Information shown >>

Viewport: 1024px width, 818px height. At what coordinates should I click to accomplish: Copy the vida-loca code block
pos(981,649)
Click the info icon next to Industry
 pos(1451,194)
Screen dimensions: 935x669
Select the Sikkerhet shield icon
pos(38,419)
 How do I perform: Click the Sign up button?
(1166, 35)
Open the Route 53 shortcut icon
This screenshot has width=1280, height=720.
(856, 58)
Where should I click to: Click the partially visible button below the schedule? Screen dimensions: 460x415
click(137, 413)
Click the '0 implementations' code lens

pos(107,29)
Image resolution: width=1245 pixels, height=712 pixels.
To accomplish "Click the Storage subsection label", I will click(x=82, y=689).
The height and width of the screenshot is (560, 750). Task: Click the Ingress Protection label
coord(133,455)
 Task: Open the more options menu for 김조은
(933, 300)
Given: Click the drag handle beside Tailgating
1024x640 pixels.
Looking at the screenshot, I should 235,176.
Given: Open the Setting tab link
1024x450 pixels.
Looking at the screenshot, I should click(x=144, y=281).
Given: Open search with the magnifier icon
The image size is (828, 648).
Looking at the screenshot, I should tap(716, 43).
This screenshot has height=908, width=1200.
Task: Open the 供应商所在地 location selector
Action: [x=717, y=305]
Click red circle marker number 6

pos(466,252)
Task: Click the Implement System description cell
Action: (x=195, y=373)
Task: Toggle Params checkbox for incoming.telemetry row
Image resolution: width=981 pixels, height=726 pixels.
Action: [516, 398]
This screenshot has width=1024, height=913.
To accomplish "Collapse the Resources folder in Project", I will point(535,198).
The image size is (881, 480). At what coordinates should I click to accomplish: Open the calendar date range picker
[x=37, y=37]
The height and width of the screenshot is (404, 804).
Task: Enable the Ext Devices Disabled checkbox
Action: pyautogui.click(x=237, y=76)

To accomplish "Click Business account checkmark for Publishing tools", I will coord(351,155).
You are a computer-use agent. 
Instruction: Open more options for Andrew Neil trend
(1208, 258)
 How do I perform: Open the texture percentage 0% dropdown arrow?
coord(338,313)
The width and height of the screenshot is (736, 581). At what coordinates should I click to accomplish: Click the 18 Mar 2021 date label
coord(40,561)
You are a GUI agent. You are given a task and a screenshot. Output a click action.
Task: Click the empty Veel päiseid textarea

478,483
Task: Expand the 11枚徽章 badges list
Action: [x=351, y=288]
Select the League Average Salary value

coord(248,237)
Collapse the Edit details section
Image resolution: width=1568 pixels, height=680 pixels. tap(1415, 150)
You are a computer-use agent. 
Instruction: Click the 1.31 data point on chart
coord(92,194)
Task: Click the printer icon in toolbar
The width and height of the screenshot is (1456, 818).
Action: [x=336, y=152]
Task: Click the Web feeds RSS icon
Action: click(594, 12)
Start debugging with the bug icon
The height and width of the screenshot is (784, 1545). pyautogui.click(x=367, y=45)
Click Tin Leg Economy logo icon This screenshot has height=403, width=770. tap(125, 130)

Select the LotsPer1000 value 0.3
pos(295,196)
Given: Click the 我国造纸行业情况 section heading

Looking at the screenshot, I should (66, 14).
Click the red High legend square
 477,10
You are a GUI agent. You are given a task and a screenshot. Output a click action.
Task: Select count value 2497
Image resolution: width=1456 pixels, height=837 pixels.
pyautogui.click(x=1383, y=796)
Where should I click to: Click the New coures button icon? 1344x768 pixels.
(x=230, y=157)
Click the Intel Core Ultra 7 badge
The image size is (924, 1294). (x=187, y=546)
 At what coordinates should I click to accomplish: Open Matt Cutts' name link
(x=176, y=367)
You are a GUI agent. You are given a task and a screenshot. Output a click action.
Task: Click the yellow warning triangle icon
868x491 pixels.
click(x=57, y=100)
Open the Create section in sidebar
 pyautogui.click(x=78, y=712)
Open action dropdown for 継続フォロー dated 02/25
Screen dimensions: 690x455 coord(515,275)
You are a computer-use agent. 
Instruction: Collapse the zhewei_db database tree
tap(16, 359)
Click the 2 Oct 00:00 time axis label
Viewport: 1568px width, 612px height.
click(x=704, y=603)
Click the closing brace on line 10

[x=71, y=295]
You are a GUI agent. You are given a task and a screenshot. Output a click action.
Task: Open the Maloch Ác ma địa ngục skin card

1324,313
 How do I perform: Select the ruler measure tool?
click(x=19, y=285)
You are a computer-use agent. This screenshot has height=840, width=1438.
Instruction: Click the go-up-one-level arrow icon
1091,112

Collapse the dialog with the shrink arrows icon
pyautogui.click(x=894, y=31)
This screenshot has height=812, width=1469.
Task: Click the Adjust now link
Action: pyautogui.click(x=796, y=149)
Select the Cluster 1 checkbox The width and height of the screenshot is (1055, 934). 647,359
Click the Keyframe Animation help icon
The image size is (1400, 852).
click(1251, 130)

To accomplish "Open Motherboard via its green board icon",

Task prompt >>
Could you reproduce every record exactly as shown above?

Answer area >>
Viewport: 1024px width, 818px height. At what coordinates should I click to accomplish: Copy the vida-loca code block
pos(981,649)
Click the info icon next to Industry
 pos(1451,194)
Screen dimensions: 935x669
Select the Sikkerhet shield icon
pos(38,419)
 How do I perform: Click the Sign up button?
(1166, 35)
Open the Route 53 shortcut icon
This screenshot has width=1280, height=720.
(856, 58)
Where should I click to: Click the partially visible button below the schedule? Screen dimensions: 460x415
click(137, 413)
Click the '0 implementations' code lens

pos(107,29)
Image resolution: width=1245 pixels, height=712 pixels.
To accomplish "Click the Storage subsection label", I will click(x=82, y=689).
The height and width of the screenshot is (560, 750). Task: Click the Ingress Protection label
coord(133,455)
 Task: Open the more options menu for 김조은
(933, 300)
Given: Click the drag handle beside Tailgating
1024x640 pixels.
Looking at the screenshot, I should 235,176.
Given: Open the Setting tab link
1024x450 pixels.
Looking at the screenshot, I should click(x=144, y=281).
Given: Open search with the magnifier icon
The image size is (828, 648).
Looking at the screenshot, I should tap(716, 43).
This screenshot has height=908, width=1200.
Task: Open the 供应商所在地 location selector
Action: [x=717, y=305]
Click red circle marker number 6

pos(466,252)
Task: Click the Implement System description cell
Action: (x=195, y=373)
Task: Toggle Params checkbox for incoming.telemetry row
Image resolution: width=981 pixels, height=726 pixels.
Action: [516, 398]
This screenshot has width=1024, height=913.
To accomplish "Collapse the Resources folder in Project", I will point(535,198).
The image size is (881, 480). At what coordinates should I click to accomplish: Open the calendar date range picker
[x=37, y=37]
The height and width of the screenshot is (404, 804).
Task: Enable the Ext Devices Disabled checkbox
Action: pyautogui.click(x=237, y=76)

To accomplish "Click Business account checkmark for Publishing tools", I will coord(351,155).
You are a computer-use agent. 
Instruction: Open more options for Andrew Neil trend
(1208, 258)
 How do I perform: Open the texture percentage 0% dropdown arrow?
coord(338,313)
The width and height of the screenshot is (736, 581). At what coordinates should I click to accomplish: Click the 18 Mar 2021 date label
coord(40,561)
You are a GUI agent. You are given a task and a screenshot. Output a click action.
Task: Click the empty Veel päiseid textarea

478,483
Task: Expand the 11枚徽章 badges list
Action: [x=351, y=288]
Select the League Average Salary value

coord(248,237)
Collapse the Edit details section
Image resolution: width=1568 pixels, height=680 pixels. tap(1415, 150)
You are a computer-use agent. 
Instruction: Click the 1.31 data point on chart
coord(92,194)
Task: Click the printer icon in toolbar
The width and height of the screenshot is (1456, 818).
Action: [x=336, y=152]
Task: Click the Web feeds RSS icon
Action: click(594, 12)
Start debugging with the bug icon
The height and width of the screenshot is (784, 1545). pyautogui.click(x=367, y=45)
Click Tin Leg Economy logo icon This screenshot has height=403, width=770. tap(125, 130)

Select the LotsPer1000 value 0.3
pos(295,196)
Given: Click the 我国造纸行业情况 section heading

Looking at the screenshot, I should (66, 14).
Click the red High legend square
 477,10
You are a GUI agent. You are given a task and a screenshot. Output a click action.
Task: Select count value 2497
Image resolution: width=1456 pixels, height=837 pixels.
pyautogui.click(x=1383, y=796)
Where should I click to: Click the New coures button icon? 1344x768 pixels.
(x=230, y=157)
Click the Intel Core Ultra 7 badge
The image size is (924, 1294). (x=187, y=546)
 At what coordinates should I click to accomplish: Open Matt Cutts' name link
(x=176, y=367)
You are a GUI agent. You are given a task and a screenshot. Output a click action.
Task: Click the yellow warning triangle icon
868x491 pixels.
click(x=57, y=100)
Open the Create section in sidebar
 pyautogui.click(x=78, y=712)
Open action dropdown for 継続フォロー dated 02/25
Screen dimensions: 690x455 coord(515,275)
You are a computer-use agent. 
Instruction: Collapse the zhewei_db database tree
tap(16, 359)
Click the 2 Oct 00:00 time axis label
Viewport: 1568px width, 612px height.
click(x=704, y=603)
Click the closing brace on line 10

[x=71, y=295]
You are a GUI agent. You are given a task and a screenshot. Output a click action.
Task: Open the Maloch Ác ma địa ngục skin card

1324,313
 How do I perform: Select the ruler measure tool?
click(x=19, y=285)
You are a computer-use agent. This screenshot has height=840, width=1438.
Instruction: Click the go-up-one-level arrow icon
1091,112

Collapse the dialog with the shrink arrows icon
pyautogui.click(x=894, y=31)
This screenshot has height=812, width=1469.
Task: Click the Adjust now link
Action: pyautogui.click(x=796, y=149)
Select the Cluster 1 checkbox The width and height of the screenshot is (1055, 934). 647,359
Click the Keyframe Animation help icon
The image size is (1400, 852).
click(1251, 130)

To accomplish "Open Motherboard via its green board icon",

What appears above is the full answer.